Opinions expressed whether in general or in both on the performance of individual investments and in a wider economic context represent the views of the contributor at the time of preparation.
Executive summary: CRISPR allows for genes to be edited with a degree of precision, efficiency and flexibility hitherto unprecedented. Its potential is therefore revolutionary and the applications to which it can be put are nearly limitless. The technology could accelerate meaningfully the development of novel forms of cell and gene therapy, the breeding of disease-resistant crops, and the emergence of clean fuels among others. Although still nascent, by 2025 the industry could be worth at least $7.5bn. Regulatory, practical and ethical concerns will need to be addressed, but this has not stopped a plethora of VC-funding, the emergence of many (listed) start-ups and the commitment of notable sums of capital from major pharma players. Illumina, the market leader in molecular diagnostics systems and software is currently our preferred way of accessing this important future trend.
Should we bring back the woolly mammoth? What might sound like an absurd idea is now well within the realms of possibility, enabled by a development that some scientists and biotechnologists have described as the biggest advance in their field for at least fifty years. Clustered regularly interspaced short palindromic repeats (abbreviated to CRISPR and pronounced ‘crisper’) sounds quite a mouthful, but the potential is huge. Put simply, using this novel technique can make extensive gene re-arrangements possible, accelerating engineering across the board, from microbes and plants to humans and animals. CRISPR is less about the science fiction of bringing back mammoths or giving pigs wings; rather, it is about making better models for understanding (and hence treating) diseases, improving chemicals for industrial production and doing basic research on what genes do.
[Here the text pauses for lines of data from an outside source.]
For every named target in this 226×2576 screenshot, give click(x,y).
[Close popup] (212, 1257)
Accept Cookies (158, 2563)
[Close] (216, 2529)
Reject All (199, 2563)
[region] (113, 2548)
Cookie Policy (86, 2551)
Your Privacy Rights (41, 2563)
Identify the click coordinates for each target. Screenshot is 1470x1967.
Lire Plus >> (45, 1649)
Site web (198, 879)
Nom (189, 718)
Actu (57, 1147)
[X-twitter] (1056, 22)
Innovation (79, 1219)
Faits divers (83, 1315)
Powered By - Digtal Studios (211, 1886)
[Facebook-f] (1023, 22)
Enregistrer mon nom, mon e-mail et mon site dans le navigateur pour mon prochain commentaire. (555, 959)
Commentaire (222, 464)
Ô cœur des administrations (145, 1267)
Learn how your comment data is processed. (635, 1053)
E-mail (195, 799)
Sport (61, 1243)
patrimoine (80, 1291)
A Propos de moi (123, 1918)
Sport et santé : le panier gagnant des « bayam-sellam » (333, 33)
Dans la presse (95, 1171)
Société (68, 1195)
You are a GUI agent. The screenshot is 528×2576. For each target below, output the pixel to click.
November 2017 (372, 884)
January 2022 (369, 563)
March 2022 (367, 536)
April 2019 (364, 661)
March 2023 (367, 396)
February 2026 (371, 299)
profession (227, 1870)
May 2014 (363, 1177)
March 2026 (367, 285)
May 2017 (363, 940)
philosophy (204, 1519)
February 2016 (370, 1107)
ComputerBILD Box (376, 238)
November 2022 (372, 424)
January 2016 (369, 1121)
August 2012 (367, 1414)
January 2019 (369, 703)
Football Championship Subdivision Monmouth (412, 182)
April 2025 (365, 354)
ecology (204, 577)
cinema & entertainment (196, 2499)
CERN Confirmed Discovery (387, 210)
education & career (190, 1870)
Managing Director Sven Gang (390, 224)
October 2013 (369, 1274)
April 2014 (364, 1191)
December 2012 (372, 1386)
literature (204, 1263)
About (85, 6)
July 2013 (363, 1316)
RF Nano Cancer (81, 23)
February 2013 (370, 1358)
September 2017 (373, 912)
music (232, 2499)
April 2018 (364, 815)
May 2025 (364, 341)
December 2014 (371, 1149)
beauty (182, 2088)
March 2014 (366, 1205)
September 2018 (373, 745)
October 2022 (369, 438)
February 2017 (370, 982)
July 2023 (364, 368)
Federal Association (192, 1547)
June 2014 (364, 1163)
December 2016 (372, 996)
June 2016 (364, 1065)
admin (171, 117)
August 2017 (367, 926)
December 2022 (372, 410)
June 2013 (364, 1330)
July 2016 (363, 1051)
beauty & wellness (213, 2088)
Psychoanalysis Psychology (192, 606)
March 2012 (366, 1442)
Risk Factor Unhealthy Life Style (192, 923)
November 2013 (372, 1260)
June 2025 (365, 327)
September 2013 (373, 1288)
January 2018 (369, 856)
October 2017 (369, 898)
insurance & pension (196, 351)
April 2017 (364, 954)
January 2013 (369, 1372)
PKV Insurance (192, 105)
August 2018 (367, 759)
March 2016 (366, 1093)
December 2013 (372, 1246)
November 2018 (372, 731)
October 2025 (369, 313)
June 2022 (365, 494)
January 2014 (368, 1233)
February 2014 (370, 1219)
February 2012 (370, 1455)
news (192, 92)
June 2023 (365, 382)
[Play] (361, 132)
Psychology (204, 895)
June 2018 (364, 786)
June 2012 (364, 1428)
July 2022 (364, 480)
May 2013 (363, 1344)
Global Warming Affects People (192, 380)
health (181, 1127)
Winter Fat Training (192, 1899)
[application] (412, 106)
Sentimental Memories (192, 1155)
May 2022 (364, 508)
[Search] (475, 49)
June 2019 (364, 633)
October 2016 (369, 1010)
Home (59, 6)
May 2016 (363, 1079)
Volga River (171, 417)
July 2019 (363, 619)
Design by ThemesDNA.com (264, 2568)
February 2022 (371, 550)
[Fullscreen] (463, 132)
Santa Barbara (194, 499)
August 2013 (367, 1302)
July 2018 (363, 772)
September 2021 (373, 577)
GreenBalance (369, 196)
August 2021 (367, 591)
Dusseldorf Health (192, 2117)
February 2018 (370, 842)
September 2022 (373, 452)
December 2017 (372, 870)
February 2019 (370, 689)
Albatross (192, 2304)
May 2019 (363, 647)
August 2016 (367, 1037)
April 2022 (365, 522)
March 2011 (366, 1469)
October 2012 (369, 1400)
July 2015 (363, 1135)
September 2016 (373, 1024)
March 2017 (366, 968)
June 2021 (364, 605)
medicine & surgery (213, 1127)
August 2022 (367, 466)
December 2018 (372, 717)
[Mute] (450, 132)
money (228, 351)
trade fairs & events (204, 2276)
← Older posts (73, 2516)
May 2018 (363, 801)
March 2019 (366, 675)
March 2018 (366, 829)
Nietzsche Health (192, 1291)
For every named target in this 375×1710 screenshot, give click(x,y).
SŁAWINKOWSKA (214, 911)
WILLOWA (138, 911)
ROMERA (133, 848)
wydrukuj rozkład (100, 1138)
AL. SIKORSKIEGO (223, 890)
By way of background, DNA lies at the root of each of us. It is best thought of as constituting the ‘instruction manual’ for all living cells. A complete set of DNA for any organism is referred to as its genome. The human genome comprises 23 paired chromosomes (organised structures of DNA found in cells) with six billion items of code, three billion inherited from each parent. Everyone has a unique set of DNA, which differs in countless ways from others, the diversity being a function of ‘errors’ arising and accumulating when the code is passed from one generation to another via reproduction. In humans, genetic variation accounts for many of the physical differences we see (such as height, hair colour etc.), but more importantly, mutations in genes can cause various kinds of serious disease. Discrepancies can also impact an individual’s response to certain drug treatments.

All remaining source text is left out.